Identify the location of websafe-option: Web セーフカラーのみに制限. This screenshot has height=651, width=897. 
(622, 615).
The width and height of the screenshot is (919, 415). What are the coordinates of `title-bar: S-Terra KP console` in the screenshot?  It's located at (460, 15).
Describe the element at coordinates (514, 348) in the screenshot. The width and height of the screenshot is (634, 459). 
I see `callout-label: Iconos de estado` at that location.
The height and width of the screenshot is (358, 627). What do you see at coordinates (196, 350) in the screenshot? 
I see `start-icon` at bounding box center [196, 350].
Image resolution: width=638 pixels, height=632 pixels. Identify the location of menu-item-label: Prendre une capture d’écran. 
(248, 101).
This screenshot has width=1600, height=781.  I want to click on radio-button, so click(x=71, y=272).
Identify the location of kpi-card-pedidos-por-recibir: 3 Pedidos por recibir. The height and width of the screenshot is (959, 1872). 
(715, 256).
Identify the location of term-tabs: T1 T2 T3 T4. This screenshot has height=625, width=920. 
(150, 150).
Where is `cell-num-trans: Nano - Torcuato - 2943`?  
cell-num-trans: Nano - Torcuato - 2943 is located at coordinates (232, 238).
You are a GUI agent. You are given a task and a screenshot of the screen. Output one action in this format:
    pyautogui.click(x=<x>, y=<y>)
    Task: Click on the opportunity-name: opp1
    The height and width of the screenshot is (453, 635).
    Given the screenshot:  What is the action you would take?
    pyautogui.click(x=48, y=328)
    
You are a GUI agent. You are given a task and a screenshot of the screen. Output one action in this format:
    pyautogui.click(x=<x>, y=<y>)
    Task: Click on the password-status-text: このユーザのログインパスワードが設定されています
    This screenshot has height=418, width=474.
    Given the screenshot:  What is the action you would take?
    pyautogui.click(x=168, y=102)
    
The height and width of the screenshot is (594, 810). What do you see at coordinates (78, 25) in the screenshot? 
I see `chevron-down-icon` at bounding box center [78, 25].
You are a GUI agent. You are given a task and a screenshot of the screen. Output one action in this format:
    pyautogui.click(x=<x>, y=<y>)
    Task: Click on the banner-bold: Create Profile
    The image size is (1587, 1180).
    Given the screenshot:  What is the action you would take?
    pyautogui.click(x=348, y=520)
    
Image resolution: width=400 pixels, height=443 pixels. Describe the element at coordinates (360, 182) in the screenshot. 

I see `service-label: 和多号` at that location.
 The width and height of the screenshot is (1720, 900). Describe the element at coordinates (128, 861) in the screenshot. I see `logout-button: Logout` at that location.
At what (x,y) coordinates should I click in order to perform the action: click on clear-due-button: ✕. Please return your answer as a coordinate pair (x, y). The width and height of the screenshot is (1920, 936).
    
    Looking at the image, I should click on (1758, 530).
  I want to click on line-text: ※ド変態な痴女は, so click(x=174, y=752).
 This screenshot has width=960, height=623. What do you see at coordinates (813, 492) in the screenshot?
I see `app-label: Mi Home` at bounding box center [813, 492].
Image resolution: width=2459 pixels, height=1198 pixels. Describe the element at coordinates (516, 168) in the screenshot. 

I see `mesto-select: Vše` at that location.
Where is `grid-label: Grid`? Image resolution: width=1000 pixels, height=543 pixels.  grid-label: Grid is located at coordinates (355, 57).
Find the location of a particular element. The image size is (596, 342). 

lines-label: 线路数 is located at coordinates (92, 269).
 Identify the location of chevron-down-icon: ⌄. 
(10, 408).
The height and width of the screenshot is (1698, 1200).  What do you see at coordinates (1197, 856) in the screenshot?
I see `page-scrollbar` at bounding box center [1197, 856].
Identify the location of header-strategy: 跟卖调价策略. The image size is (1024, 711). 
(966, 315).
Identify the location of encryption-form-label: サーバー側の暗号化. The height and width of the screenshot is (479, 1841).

• Die Aufgabe:
Geben Sie sämtliche obigen Zeilen wortgetreu und vollständig wieder.

• Antwort zur Aufgabe:
Identify the location of websafe-option: Web セーフカラーのみに制限. This screenshot has height=651, width=897. 
(622, 615).
The width and height of the screenshot is (919, 415). What are the coordinates of `title-bar: S-Terra KP console` in the screenshot?  It's located at (460, 15).
Describe the element at coordinates (514, 348) in the screenshot. The width and height of the screenshot is (634, 459). 
I see `callout-label: Iconos de estado` at that location.
The height and width of the screenshot is (358, 627). What do you see at coordinates (196, 350) in the screenshot? 
I see `start-icon` at bounding box center [196, 350].
Image resolution: width=638 pixels, height=632 pixels. Identify the location of menu-item-label: Prendre une capture d’écran. 
(248, 101).
This screenshot has width=1600, height=781.  I want to click on radio-button, so click(x=71, y=272).
Identify the location of kpi-card-pedidos-por-recibir: 3 Pedidos por recibir. The height and width of the screenshot is (959, 1872). 
(715, 256).
Identify the location of term-tabs: T1 T2 T3 T4. This screenshot has height=625, width=920. 
(150, 150).
Where is `cell-num-trans: Nano - Torcuato - 2943`?  
cell-num-trans: Nano - Torcuato - 2943 is located at coordinates (232, 238).
You are a GUI agent. You are given a task and a screenshot of the screen. Output one action in this format:
    pyautogui.click(x=<x>, y=<y>)
    Task: Click on the opportunity-name: opp1
    The height and width of the screenshot is (453, 635).
    Given the screenshot:  What is the action you would take?
    pyautogui.click(x=48, y=328)
    
You are a GUI agent. You are given a task and a screenshot of the screen. Output one action in this format:
    pyautogui.click(x=<x>, y=<y>)
    Task: Click on the password-status-text: このユーザのログインパスワードが設定されています
    This screenshot has height=418, width=474.
    Given the screenshot:  What is the action you would take?
    pyautogui.click(x=168, y=102)
    
The height and width of the screenshot is (594, 810). What do you see at coordinates (78, 25) in the screenshot? 
I see `chevron-down-icon` at bounding box center [78, 25].
You are a GUI agent. You are given a task and a screenshot of the screen. Output one action in this format:
    pyautogui.click(x=<x>, y=<y>)
    Task: Click on the banner-bold: Create Profile
    The image size is (1587, 1180).
    Given the screenshot:  What is the action you would take?
    pyautogui.click(x=348, y=520)
    
Image resolution: width=400 pixels, height=443 pixels. Describe the element at coordinates (360, 182) in the screenshot. 

I see `service-label: 和多号` at that location.
 The width and height of the screenshot is (1720, 900). Describe the element at coordinates (128, 861) in the screenshot. I see `logout-button: Logout` at that location.
At what (x,y) coordinates should I click in order to perform the action: click on clear-due-button: ✕. Please return your answer as a coordinate pair (x, y). The width and height of the screenshot is (1920, 936).
    
    Looking at the image, I should click on (1758, 530).
  I want to click on line-text: ※ド変態な痴女は, so click(x=174, y=752).
 This screenshot has width=960, height=623. What do you see at coordinates (813, 492) in the screenshot?
I see `app-label: Mi Home` at bounding box center [813, 492].
Image resolution: width=2459 pixels, height=1198 pixels. Describe the element at coordinates (516, 168) in the screenshot. 

I see `mesto-select: Vše` at that location.
Where is `grid-label: Grid`? Image resolution: width=1000 pixels, height=543 pixels.  grid-label: Grid is located at coordinates (355, 57).
Find the location of a particular element. The image size is (596, 342). 

lines-label: 线路数 is located at coordinates (92, 269).
 Identify the location of chevron-down-icon: ⌄. 
(10, 408).
The height and width of the screenshot is (1698, 1200).  What do you see at coordinates (1197, 856) in the screenshot?
I see `page-scrollbar` at bounding box center [1197, 856].
Identify the location of header-strategy: 跟卖调价策略. The image size is (1024, 711). 
(966, 315).
Identify the location of encryption-form-label: サーバー側の暗号化. The height and width of the screenshot is (479, 1841).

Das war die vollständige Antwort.